Note: regardless of the changes you make, your project must be buildable using cmake and make!
The code model for generating paths contains three components; prediction, trajectory planning, and trajectory generation as described below:
For prediction, I used the concept of Finite State Machine (FSM) in which I have states and transitions. The code corresponding to prediction is between lines 112 and 185. With the aid of the sensor fusion data, I start by looping through all available agent cars in the vicinity of my ago car. By the information given about the d coordinate, I find in which lane exactly is the agent car. After that, by calculating the speed of the agent car, I predict its position in the future (s value). I assumed a safety gap of +/- 30m between the ego car and any other agent car. By the information of the agent car's lane and the minimum allowed gap, I create three boolean states; agent_ahead, agent_left, and agent_right. I have also added two cases in which they tend to sneak a little bit to the near future, in order to break the tie efficiently in a situation where the ego car is in the middle lane and both the right and left lanes are free. In that case, I keep a record of the number of agent cars that are on the left and right of my ego car within a distance of +/- 90m.
In this part (lines 186-262 in the code), depending on the prediction step, the ego car will choose the most suitable action to perform (transitions). If an agent car was detected to be in front of the ego car, there are three options; if the ego car is in the middle lane and both the right and left lanes are free, the ego car will move to the lane with fewer agent cars (within +/- 90m from it). Otherwise, it will move to the right lane if the left lane is not free and the ego car is not in the rightmost lane or it will move to the left lane if the right lane is not free and the ego car is not in the leftmost lane. If changing lanes is not an option, then I just reduce the speed to avoid collision.

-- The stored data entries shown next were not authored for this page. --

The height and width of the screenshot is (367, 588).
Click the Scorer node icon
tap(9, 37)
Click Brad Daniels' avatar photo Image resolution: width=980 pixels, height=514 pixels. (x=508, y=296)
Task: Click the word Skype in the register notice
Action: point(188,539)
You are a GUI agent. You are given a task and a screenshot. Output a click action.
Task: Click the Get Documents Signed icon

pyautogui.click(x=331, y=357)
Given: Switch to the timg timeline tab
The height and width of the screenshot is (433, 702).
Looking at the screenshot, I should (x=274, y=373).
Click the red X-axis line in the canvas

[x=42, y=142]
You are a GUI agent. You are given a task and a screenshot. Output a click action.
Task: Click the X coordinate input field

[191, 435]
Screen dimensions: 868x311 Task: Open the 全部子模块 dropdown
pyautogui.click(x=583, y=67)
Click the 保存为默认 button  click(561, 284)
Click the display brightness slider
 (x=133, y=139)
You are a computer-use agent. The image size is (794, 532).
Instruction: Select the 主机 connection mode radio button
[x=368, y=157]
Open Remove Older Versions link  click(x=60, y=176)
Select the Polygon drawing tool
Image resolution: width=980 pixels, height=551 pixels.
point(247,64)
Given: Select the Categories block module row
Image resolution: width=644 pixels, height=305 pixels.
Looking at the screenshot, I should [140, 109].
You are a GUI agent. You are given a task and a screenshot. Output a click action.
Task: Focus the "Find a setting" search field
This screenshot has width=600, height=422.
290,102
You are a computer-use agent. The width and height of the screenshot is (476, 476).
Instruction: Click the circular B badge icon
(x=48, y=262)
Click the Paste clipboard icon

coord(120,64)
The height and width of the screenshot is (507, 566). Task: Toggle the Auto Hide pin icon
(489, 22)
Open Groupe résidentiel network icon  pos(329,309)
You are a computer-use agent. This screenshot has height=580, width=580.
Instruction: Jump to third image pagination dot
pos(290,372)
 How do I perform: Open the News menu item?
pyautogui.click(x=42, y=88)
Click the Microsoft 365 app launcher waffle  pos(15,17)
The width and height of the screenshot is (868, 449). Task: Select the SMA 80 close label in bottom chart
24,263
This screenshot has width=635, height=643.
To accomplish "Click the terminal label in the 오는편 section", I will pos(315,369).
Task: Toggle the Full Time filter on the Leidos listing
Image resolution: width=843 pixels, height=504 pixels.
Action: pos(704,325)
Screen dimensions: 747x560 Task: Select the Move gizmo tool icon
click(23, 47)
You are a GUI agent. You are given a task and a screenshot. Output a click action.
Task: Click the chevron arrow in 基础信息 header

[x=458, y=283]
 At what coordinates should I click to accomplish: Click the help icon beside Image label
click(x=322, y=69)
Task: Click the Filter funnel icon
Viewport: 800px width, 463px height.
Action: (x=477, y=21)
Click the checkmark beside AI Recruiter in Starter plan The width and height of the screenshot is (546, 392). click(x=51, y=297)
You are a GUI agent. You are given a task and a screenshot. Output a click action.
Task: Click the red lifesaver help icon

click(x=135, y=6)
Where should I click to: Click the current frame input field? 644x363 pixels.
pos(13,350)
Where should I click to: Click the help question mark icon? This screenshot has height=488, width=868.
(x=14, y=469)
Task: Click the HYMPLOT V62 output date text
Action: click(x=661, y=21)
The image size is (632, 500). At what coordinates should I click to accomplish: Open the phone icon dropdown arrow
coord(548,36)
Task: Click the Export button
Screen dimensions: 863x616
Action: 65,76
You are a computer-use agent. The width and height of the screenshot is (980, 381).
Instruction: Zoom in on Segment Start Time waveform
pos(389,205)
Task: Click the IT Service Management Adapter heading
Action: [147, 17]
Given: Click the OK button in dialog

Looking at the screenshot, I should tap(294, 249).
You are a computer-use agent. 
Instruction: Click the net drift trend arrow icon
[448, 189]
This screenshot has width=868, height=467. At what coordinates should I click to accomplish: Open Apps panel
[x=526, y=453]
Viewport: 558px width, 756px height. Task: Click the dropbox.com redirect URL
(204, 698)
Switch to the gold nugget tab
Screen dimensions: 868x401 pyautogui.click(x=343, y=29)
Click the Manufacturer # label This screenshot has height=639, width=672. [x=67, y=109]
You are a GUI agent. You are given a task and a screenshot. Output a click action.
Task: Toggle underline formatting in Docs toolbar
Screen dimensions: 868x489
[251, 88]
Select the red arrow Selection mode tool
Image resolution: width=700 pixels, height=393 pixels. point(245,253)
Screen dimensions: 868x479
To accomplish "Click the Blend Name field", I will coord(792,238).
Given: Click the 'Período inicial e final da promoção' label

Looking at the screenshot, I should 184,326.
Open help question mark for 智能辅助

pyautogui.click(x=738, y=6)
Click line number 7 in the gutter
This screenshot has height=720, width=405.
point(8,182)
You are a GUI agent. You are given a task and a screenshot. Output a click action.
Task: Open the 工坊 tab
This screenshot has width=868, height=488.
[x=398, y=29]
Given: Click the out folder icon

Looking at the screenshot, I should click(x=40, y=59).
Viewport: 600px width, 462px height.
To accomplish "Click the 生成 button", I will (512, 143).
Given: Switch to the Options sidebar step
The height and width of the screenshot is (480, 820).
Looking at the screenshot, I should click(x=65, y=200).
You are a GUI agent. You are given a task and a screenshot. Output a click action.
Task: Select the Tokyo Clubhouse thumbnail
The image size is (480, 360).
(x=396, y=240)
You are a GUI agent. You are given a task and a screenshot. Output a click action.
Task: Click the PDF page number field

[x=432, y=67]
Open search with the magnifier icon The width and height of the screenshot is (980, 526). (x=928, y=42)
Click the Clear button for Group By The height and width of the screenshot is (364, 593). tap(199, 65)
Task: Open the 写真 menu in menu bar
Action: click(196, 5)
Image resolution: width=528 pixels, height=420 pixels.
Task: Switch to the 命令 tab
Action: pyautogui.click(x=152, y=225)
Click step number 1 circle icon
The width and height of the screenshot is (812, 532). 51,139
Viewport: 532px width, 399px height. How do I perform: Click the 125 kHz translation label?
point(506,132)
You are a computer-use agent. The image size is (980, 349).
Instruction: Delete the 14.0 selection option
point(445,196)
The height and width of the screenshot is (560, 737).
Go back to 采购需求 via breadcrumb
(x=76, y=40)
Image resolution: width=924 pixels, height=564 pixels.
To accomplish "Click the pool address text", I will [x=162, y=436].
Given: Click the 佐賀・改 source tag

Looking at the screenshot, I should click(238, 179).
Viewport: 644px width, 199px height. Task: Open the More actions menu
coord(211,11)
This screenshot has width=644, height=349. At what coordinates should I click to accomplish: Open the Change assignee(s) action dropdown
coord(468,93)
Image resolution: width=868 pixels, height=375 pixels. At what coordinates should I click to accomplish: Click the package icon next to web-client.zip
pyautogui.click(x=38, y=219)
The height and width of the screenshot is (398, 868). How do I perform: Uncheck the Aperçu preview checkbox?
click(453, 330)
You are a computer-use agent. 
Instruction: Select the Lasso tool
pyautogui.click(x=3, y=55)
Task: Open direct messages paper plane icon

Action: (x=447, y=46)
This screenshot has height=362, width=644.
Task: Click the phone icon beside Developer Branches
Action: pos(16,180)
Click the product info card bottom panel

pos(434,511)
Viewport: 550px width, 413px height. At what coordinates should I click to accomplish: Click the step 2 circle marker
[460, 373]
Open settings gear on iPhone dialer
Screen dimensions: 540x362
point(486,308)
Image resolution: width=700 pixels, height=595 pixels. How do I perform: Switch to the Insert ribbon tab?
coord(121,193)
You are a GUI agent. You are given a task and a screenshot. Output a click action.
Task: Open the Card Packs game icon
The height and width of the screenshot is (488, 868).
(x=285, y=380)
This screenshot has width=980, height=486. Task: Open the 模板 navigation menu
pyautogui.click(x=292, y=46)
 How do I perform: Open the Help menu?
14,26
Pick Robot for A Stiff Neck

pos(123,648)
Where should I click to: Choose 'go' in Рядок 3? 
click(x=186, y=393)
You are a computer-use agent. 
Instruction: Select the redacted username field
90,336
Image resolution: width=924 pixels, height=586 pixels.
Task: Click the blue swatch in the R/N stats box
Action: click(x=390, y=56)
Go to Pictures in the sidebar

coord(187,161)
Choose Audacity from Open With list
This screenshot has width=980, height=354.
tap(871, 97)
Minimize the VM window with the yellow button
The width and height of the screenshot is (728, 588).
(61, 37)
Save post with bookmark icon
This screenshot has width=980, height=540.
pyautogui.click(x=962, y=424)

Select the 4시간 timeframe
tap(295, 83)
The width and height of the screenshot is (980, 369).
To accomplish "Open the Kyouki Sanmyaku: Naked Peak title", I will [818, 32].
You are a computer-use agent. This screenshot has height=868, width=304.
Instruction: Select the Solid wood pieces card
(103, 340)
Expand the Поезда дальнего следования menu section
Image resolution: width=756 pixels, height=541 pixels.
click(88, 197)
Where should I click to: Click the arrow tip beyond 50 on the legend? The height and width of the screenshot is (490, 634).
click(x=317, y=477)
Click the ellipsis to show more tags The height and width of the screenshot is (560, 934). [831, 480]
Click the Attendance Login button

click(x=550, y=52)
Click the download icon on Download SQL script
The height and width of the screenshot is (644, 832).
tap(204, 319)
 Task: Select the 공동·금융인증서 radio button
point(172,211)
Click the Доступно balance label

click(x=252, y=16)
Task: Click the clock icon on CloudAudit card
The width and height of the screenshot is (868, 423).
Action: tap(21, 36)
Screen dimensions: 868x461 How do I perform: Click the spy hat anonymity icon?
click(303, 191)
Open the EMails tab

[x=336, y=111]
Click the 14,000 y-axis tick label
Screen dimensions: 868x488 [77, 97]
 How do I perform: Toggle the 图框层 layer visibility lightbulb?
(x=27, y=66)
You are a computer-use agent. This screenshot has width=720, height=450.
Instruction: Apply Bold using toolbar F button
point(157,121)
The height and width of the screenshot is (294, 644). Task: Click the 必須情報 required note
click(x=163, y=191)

If there is no agent car ahead, I assume that the ideal lane for the ego car is for it to be in the middle lane. So, I check if it is not in the middle lane, the car will take a suitable action to move back there. Otherwise, if it is already in the middle lane, I check if the reference vehicle is less than the maximum speed, then I increase it.
Mostly based on the project Q&A video
For the trajectory generation, I used the spline method in favor of the polynomial fit because it results in a smoother path (it is guaranteed to pass through all the points -piecewise function of polynomials -). To generate a spline, I generated a set of 5 points. The first two are the points that will create a tangent path to the ego car's angle from the reference point. The reference point is either the endpoint of the previous generated path or otherwise, the point of the car's position. The other three points are generated in fernet, equally spaced by 30m starting after the reference point.
Next, I generate the planning path points. If I have some points left from the previous path, I reuse them and add more points until I reach a total of 50 points. Reusing the remaining points from the previous path helps in providing smoother transitions. Moreover, while generating the points, I make sure that the reference velocity and acceleration don't exceed the allowed limits.